Ozone Hole Over South Pole Shrinks to Smallest Size Ever Recorded NASA Says

Ozone hole near South Pole shrinks to smallest size ever seen

Everywhere you look these days, it seems like there's bad news about the environment. From shrinking glaciers to great garbage patches found in the ocean, it can be difficult to find any good news about the state of the world.

However, there is one piece of good news humanity can celebrate - scientists with NASA say the hole in the ozone layer near the South Pole has shrunk to its smallest size in history. However, that's more due to some freakish weather in the Southern Hemisphere than any effort to cut down on pollution.

According to a release from NASA scientists, the average size of the hole in the ozone layer fell to 3.6 million square miles, down from a peak of 10.3 million square miles in 2006. In fact, this year's hole is even smaller than when it was first discovered back in 1985.

“It’s great news for ozone in the Southern Hemisphere,” said Paul Newman, chief scientist for Earth Sciences at NASA's Goddard Space Flight Center in Greenbelt, Maryland. “But it’s important to recognize that what we’re seeing this year is due to warmer stratospheric temperatures. It’s not a sign that atmospheric ozone is suddenly on a fast track to recovery.”

The ozone layer, located around 7 to 25 miles above the Earth's surface, acts as a kind of protective layer for life on the surface, as it absorbs potentially harmful ultraviolet radiation that can cause skin cancer, cataracts, as well as suppress immune systems and damage plant life. Man made chlorine compounds, such as chlorofluorocarbons that used to be use for refrigeration, can eat away at the ozone layer, depleting the layer and allowing the deadly radiation in.

However, this year, scientists say a rare atmospheric phenomenon brewing above Antarctica over the last few months made it tougher for the chlorine compounds to convert into the chemical that eats ozone. The southern polar vortex began to breakdown in September and October, with the vortex's winds dropping from an average speed of 161 mph to a mere 67 mph, NASA said.
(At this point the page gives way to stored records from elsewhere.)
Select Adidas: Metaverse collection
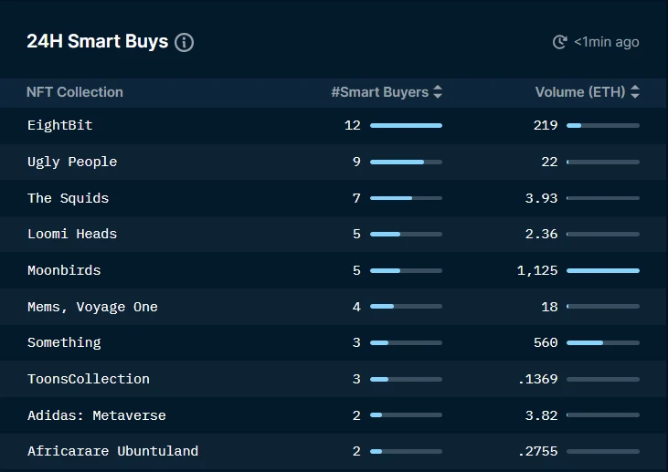Screen dimensions: 668x472 pos(96,415)
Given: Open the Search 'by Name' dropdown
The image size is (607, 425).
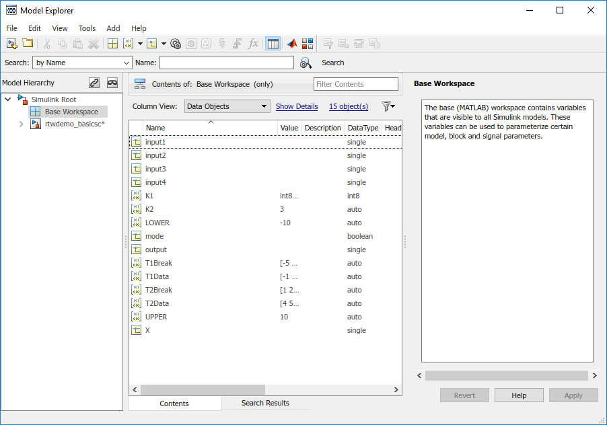Looking at the screenshot, I should 82,63.
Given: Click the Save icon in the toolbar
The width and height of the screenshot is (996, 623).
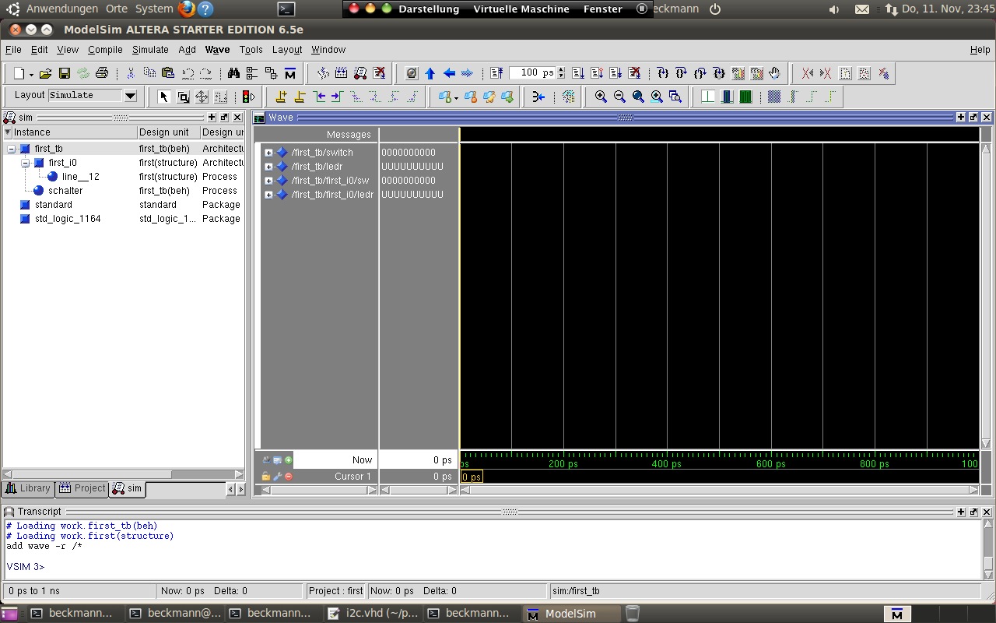Looking at the screenshot, I should click(x=65, y=73).
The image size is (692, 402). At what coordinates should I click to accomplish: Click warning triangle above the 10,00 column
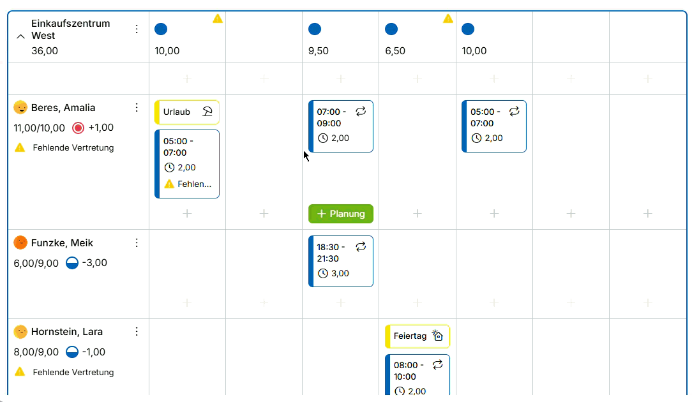pos(218,19)
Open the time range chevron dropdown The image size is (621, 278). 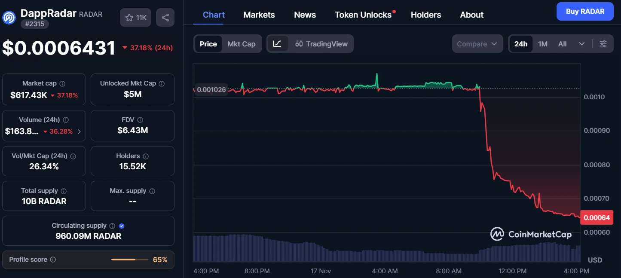[582, 43]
Temperatures recorded 12 miles above the Earth's surface, were also far warmer than average at 29 degrees.

“It’s a rare event that we’re still trying to understand,” said said Susan Strahan, an atmospheric scientist with Universities Space Research Association, who works at NASA Goddard. “If the warming hadn’t happened, we’d likely be looking at a much more typical ozone hole.”

NOAA scientists at the South Pole take measurements of the ozone hole by launching weather balloons carrying ozone-measuring "sondes," which directly sample the amount of ozone present in the atmosphere.

“This year, ozonesonde measurements at the South Pole did not show any portions of the atmosphere where ozone was completely depleted,” said atmospheric scientist Bryan Johnson at NOAA’s Earth System Research Laboratory in Boulder, Colorado.

Scientists say this is the third time in the last 40 years of observations that warm temperatures have limited ozone depletion. Generally, the hole reaches its largest size in September and October, and then disappears in late December until spring occurs in the Southern Hemisphere.

In 1987, every nation in the world signed the International Montreal Protocol, which banned many of the chlorine compounds found in refrigerants and aerosols, responsible for eating away at the ozone layer. Over the last thirty years since the ban, the ozone hole above the South Pole has shrunk slight, but scientists say this year's dramatic shrinking has more to do with the weather than the aerosol ban.